= Sheshet Benveniste =

Provençal Jewish physician and writer (f. 12th century)

Sheshet ben Isaac ben Joseph Benveniste (lived in the latter half of the 12th century) was a Provençal Jewish physician and writer. Like Isaac Benveniste, who is supposed to have been his father, he was styled "Nasi" (prince). According to one source Al-Harizi called him the "pillar of the world and the foundation-stone of all pietists".

== Biography ==
He received his education at Narbonne, his probable birthplace; afterward he lived at Barcelona, and later at Zaragoza, in which city he died about 1209. It is said that he owed his high position to his knowledge of Arabic. He practised medicine, and was the author of a medical work, manuscript copies of which are still extant at Oxford and Munich.
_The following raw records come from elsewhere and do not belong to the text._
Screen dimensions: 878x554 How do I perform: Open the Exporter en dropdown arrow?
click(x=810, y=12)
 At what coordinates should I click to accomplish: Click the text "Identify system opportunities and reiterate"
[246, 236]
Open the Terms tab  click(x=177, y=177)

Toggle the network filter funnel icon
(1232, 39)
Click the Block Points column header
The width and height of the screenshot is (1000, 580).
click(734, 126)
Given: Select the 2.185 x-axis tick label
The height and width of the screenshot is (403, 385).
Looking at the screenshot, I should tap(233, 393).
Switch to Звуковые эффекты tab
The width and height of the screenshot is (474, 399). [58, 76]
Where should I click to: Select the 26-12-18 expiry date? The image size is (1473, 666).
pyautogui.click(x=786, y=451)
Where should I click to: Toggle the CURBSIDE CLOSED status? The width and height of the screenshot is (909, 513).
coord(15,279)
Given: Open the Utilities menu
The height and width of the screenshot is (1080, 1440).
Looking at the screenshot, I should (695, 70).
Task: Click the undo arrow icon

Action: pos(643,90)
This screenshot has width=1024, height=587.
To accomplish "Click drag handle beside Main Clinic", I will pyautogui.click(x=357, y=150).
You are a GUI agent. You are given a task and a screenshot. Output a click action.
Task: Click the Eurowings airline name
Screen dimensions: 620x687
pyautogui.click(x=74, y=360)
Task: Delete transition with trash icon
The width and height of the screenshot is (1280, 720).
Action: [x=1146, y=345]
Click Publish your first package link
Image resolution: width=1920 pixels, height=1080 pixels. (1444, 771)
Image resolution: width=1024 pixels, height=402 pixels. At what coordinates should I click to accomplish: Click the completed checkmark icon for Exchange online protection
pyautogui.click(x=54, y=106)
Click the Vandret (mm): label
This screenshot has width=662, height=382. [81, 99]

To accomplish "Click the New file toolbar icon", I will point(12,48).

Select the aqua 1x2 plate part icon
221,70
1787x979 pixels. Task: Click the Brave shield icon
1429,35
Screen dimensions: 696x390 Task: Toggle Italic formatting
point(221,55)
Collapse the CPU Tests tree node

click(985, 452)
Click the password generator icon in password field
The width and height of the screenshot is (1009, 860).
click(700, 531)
Such was his reputation as a physician that patients came long distances to consult him, and some are said to have journeyed even from Mainz (e.g., Solomon ben Hananel). Benveniste, whose generosity is praised by Al-Ḥarizi, was poetically gifted and composed several liturgical songs. Even in his old age he remained a friend of free investigation, as the following epigram on Meïr Abulafia shows:

You ask why 'lustrous' he is named,
Though he the light so cheaply rated;
Because the dusk we 'twilight' name:
By language-contrasts thoughts are mated.

Benveniste directed a letter to the congregation of Lunel, in answer to the epistle of Abulafia to that congregation, in which he freely expresses himself upon the value of Maimonides's "Yad ha-Ḥazaḳah," because it enabled the laity to control the judgments rendered by the Rabbis. He carried on a lively correspondence with Nasi Kalonymus ben Ṭodros and with Levi ben Moses of Narbonne, where his brother Joseph also resided. He lost his three sons in their prime.

He was also known in his day as the "elder-prophet", a man "on whom the spirit of the Lord dwelt". In one of his poems he describes a vision that came to him in a dream: "I saw an angel standing before me; his spirit came to me and I began to prophesy: Oh, you who seek visions, listen to my words--the Lord, who has embittered my soul, is now good to me; He has said that He will answer me in my time of trouble."